Investors Take Fright at Overcapacity in Asian Airline Sector

AIN Air Transport Perspective » February 13, 2012
AirAsia, like many carriers in the continent, is confronting the threat of over-capacity and rising costs
AirAsia has formed a new budget carrier with ANA called AirAsia Japan.
February 13, 2012, 5:39 PM
Even as Asia Pacific airlines survived a testing 2011, overcapacity as a result of increased fleet orders is still concerning investors, who are already less willing to finance procurements in the current debt-laden environment. This was the message from Sydney-based thinktank the Center for Asia Pacific Aviation (CAPA) at the Low Cost Airlines Asia summit in Singapore last week.

Record aircraft deliveries are under way this year despite the slow growth in traffic. Overall, Asia Pacific airlines have 520 aircraft on firm order for delivery over the next three years, of which 120 are widebodies, with many of the new deliveries additional rather than replacement aircraft. This equates to 15 aircraft deliveries per month—a rate that could more than double when leased additions are factored in, cautions CAPA.

“The upshot of the combination of factors is lower load factors and reduced yields… That in turn implies damage to airlines’ bottom lines in what is now an intensely competitive market, with low-cost airlines, Gulf carriers and Chinese airlines all vying for larger shares of markets that were historically the territory of the region’s flag carriers,” added CAPA.

Five new airlines were launched in Asia last year. “What worries equity investors is overcapacity and a rise in fuel prices. If fuel spikes, yields will fall. As a result of overcapacity, business will be down,” said Anup Mysoor, managing director and Asia head of aviation with Citi’s Global Investment Banking division, at last week’s conference.

Already frequencies are being added feverishly in the North and Northeast Asia (China, Japan, Korea, Taiwan) sectors and discounted airfares are becoming the norm. Budget airlines with large orders seem to be aware of the challenges ahead. “Growth will happen here, north to Asia and south to Australia,” said Azran Osman Rani, CEO of budget operator AirAsia X. “We are reallocating. We need to bring scale. There is difficulty in spreading too thin. Concentration and scale will be key as we double our fleet. For us, it is driving the power of the network. That is why we chose Japan,” he added. ANA Group, Japan’s largest airline, and AirAsia have teamed to form AirAsia Japan, a new budget carrier.
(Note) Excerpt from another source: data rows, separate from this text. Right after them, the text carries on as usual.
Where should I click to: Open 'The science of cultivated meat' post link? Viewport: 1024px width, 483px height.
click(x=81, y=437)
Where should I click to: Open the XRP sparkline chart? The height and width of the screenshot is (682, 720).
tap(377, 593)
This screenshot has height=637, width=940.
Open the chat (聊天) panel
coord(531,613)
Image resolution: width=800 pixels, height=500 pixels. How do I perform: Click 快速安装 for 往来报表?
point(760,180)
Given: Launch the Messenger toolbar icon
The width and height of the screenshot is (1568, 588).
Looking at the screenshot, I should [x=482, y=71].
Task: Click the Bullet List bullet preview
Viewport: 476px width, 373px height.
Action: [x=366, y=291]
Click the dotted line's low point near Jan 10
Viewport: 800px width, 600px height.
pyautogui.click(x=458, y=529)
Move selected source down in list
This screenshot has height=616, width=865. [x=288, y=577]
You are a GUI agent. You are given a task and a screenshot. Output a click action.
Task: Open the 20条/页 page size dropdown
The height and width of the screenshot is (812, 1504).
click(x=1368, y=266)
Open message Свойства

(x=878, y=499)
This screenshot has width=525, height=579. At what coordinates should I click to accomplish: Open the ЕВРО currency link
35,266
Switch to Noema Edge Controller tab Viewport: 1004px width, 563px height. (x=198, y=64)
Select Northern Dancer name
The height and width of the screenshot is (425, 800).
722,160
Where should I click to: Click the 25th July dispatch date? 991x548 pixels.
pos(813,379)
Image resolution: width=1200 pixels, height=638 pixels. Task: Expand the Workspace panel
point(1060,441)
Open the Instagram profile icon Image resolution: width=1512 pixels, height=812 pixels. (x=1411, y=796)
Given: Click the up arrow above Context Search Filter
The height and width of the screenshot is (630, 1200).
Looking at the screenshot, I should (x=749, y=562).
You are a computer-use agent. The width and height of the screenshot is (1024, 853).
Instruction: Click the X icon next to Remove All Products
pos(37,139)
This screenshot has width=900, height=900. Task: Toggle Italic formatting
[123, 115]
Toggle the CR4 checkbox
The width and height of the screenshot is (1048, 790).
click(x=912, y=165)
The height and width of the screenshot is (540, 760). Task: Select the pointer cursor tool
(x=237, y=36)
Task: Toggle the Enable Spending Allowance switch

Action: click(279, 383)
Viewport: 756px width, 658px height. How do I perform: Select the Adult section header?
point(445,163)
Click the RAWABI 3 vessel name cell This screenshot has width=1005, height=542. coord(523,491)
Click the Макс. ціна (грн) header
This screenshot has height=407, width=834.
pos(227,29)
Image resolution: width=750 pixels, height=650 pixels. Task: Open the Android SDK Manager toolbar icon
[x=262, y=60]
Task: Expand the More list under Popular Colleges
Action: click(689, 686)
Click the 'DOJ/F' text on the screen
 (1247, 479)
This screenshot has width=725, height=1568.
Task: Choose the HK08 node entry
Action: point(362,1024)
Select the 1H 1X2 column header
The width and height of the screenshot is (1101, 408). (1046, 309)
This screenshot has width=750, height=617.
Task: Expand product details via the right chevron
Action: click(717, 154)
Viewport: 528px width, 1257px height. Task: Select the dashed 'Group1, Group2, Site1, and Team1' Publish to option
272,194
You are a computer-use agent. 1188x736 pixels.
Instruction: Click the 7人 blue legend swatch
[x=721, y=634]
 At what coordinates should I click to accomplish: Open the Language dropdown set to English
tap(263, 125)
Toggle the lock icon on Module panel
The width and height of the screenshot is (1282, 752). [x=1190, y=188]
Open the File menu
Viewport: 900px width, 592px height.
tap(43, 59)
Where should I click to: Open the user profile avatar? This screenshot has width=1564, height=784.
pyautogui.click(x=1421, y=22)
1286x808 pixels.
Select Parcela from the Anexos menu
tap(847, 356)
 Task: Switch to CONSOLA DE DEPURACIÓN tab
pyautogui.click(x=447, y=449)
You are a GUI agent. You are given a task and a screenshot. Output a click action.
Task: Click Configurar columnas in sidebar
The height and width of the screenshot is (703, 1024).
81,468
The words of Garry Kingshott, chief executive advisor of Cebu Pacific, might be a sign of things to come. When asked how he views competition in light of excessive entrants heading in the same direction, he said: “Who cares? We’re the lowest-cost producer. We’ll win the war.”

According to OAG data as of January 27, the total Asia Pacific fleet stands at 5,436 aircraft (plus 75 “in storage”) with a further 3,202 on order.